Sonra Cebrâil Aleyhisselâm bana yönelip, ″Yâ Muhammed! Bunlar senden önceki Peygamberlerin namaz vaktidir. Namaz vaktide bu iki vakit arasında kalan zamandır″ dedi.[11]

Bu Hadis-i Şerif’te namazın kılınma vakitleri iki farklı şekilde belirtilmiştir. Beş vakit farz olan namazın vakitleri şöyledir:

Sabah namazının vakti: İkinci fecirden yani imsak vaktinden başlar, güneş doğmaya başladığında sona erer. Şâfiiler için efdal olan vakit imsak vaktidir. Hanefiler için ise ortalığın ilk ağarmaya başladığı vakittir.

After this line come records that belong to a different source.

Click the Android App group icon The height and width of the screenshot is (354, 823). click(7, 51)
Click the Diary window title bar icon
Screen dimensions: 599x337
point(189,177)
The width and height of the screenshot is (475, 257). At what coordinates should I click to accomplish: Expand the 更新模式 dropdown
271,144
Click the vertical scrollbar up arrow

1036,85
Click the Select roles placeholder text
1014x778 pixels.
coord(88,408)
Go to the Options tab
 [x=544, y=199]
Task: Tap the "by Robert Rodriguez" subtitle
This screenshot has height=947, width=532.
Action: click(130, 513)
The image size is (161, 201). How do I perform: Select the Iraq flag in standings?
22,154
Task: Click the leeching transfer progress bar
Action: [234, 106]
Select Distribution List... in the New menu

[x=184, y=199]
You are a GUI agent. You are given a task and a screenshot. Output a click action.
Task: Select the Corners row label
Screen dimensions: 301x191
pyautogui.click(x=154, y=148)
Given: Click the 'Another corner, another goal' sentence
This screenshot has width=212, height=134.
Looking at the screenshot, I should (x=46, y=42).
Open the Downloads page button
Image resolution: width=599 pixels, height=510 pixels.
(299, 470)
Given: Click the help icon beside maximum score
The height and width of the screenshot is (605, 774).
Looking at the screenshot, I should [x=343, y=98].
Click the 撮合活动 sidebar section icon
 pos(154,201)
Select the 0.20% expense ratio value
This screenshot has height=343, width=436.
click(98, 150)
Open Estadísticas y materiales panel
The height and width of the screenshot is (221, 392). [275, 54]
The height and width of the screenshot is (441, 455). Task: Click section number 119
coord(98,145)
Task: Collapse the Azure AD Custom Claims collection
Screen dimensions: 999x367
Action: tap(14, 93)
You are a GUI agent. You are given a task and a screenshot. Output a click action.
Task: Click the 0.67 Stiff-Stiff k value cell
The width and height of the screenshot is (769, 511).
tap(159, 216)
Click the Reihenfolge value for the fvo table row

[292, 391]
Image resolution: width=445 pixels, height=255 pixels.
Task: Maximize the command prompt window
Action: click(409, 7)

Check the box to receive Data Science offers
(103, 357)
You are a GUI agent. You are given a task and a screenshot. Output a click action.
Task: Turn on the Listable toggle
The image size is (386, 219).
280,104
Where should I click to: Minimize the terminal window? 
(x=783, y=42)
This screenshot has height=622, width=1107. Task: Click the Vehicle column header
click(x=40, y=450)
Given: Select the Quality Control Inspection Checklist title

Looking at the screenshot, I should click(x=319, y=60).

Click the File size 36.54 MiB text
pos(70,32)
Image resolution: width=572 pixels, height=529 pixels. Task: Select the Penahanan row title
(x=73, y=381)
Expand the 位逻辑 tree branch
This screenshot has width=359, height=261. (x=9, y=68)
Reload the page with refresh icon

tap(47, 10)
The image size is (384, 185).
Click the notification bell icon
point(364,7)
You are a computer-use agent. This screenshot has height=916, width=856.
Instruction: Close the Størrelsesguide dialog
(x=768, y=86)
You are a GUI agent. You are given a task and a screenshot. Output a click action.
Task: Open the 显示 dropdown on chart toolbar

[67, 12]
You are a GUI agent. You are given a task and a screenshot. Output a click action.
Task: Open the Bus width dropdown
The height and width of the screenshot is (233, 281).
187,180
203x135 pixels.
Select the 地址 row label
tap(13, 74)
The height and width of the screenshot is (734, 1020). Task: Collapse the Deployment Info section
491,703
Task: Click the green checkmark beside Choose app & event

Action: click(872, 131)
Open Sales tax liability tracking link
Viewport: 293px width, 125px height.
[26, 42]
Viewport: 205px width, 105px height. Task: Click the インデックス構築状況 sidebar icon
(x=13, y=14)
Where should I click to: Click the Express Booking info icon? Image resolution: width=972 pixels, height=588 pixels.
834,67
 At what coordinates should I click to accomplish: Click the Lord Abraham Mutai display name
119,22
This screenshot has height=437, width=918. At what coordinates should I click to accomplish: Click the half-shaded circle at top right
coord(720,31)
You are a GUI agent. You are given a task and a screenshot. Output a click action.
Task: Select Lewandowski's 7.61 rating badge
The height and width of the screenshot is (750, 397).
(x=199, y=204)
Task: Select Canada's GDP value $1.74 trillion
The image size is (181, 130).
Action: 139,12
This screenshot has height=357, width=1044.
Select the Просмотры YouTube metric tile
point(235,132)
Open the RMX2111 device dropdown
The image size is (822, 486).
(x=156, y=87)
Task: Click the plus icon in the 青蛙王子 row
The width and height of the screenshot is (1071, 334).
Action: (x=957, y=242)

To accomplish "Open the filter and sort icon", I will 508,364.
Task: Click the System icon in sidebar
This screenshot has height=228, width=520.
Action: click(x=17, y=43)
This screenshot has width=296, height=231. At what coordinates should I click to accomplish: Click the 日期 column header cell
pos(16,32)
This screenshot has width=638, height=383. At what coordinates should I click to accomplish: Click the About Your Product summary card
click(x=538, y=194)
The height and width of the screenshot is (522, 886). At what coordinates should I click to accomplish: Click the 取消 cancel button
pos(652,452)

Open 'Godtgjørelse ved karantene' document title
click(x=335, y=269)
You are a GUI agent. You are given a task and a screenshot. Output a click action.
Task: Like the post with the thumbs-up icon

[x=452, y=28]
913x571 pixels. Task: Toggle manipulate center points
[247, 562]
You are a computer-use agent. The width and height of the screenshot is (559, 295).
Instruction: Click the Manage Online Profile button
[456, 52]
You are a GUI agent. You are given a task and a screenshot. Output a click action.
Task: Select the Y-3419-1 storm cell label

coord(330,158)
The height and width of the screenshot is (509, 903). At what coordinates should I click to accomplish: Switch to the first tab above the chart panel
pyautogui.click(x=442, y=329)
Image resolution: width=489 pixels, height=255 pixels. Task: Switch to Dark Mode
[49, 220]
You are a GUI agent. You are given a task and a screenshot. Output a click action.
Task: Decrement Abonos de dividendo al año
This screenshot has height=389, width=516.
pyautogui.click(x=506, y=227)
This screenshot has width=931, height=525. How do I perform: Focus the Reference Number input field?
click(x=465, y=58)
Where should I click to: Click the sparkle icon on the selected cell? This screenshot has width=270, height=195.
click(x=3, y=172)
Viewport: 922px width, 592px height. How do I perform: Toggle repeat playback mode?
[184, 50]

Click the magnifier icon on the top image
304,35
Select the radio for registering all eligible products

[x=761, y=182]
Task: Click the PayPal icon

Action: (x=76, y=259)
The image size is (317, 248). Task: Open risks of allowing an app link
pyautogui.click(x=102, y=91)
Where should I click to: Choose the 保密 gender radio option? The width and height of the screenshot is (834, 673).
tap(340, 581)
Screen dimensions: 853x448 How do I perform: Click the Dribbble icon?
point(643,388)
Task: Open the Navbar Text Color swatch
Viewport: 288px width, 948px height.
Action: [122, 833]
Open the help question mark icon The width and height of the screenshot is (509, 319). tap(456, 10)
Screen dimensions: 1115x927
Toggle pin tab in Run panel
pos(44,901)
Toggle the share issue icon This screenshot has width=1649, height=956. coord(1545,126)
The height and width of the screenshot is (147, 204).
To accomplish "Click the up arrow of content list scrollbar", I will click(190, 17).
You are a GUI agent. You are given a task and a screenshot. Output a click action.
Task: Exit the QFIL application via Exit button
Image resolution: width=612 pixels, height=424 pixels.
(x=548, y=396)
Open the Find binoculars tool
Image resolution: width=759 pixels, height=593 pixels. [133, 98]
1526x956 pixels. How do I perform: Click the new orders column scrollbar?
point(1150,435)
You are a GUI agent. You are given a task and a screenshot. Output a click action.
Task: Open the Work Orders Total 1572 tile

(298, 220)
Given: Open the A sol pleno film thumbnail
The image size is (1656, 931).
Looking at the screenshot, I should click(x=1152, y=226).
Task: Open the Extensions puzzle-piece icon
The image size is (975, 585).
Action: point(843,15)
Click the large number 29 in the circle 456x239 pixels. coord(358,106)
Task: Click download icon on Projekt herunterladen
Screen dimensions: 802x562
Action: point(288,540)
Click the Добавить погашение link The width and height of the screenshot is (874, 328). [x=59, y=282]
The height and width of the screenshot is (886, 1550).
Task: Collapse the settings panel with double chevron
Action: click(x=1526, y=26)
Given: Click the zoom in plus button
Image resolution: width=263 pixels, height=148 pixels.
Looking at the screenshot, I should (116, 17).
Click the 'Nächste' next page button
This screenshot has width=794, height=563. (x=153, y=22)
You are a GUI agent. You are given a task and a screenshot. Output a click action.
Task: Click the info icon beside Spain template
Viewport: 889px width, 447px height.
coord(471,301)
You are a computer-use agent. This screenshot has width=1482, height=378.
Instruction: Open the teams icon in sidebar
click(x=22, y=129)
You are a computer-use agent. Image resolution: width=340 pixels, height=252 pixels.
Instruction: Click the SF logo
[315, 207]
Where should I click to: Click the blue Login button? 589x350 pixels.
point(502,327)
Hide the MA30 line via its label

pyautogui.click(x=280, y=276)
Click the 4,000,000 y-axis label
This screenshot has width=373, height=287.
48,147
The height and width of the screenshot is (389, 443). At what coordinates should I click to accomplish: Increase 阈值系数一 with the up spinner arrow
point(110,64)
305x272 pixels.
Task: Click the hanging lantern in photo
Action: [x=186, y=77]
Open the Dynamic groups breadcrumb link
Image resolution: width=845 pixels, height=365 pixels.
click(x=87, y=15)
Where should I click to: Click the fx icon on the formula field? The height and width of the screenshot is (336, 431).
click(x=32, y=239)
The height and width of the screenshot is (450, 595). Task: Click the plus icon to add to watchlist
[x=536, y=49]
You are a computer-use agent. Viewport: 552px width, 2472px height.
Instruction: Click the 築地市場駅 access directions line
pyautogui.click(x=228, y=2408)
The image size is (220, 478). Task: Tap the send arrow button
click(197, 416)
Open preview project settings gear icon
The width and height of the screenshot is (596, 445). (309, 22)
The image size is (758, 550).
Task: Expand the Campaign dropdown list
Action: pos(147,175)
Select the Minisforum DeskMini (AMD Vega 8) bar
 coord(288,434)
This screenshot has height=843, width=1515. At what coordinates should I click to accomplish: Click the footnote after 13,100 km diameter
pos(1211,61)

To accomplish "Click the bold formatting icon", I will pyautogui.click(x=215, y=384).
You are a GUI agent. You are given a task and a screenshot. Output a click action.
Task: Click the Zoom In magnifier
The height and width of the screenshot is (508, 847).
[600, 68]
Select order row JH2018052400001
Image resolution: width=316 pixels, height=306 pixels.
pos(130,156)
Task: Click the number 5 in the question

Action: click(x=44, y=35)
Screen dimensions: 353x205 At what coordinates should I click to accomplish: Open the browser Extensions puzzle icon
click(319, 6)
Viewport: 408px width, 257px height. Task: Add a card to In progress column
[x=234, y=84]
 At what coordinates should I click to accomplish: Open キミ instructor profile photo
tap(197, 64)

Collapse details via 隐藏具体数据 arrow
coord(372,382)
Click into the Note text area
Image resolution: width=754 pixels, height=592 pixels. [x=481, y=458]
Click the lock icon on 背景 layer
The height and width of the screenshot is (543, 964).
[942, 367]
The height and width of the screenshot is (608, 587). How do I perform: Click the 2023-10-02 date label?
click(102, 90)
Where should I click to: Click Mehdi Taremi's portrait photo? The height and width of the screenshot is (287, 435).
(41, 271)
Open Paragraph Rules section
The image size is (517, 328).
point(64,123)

Öğle namazının vakti: Güneşin zevâlinden (tepe noktasından batıya meyletmesiyle) başlar, her şeyin gölgesi iki boy olana kadar devam eder. Bu zamana ″Asrı sâni (ikinci vakit)″ denir. Bu, İmam-ı Âzam’a göredir. İmameyne ve üç büyük imama göre ise, her şeyin gölgesi zeval gölgesinden başka her şeyin gölgesi bir misline ulaşınca öğle namazının vakti çıkmış, ikindi namazının vakti girmiş olur. Bu zamana da ″Asrı evvel (birinci vakit) denir.

Bu ihtilaftan kurtulmak için efdal olan; öğlen namazını her şeyin gölgesi bir misli olacak zamana kadar kılmaktır. İkindi namazını da her şeyin gölgesi iki misli olunca kılmaktır.

Cuma namazının vakti de öğle namazının vaktidir.

İkindi namazının vakti: İmam-ı Âzam’a göre her şeyin gölgesi kendisinin iki misline ulaştığında başlar, diğer imamlara göre ise bir misline ulaştığında başlar, güneş batmaya başladığında sona erer. Güneşin batmasına yarım saat kalıncaya kadar sünneti ile birlikte kılmalıdır. Fakat yarım saatten az bir süre kalmışsa, sâdece farzı kılınır.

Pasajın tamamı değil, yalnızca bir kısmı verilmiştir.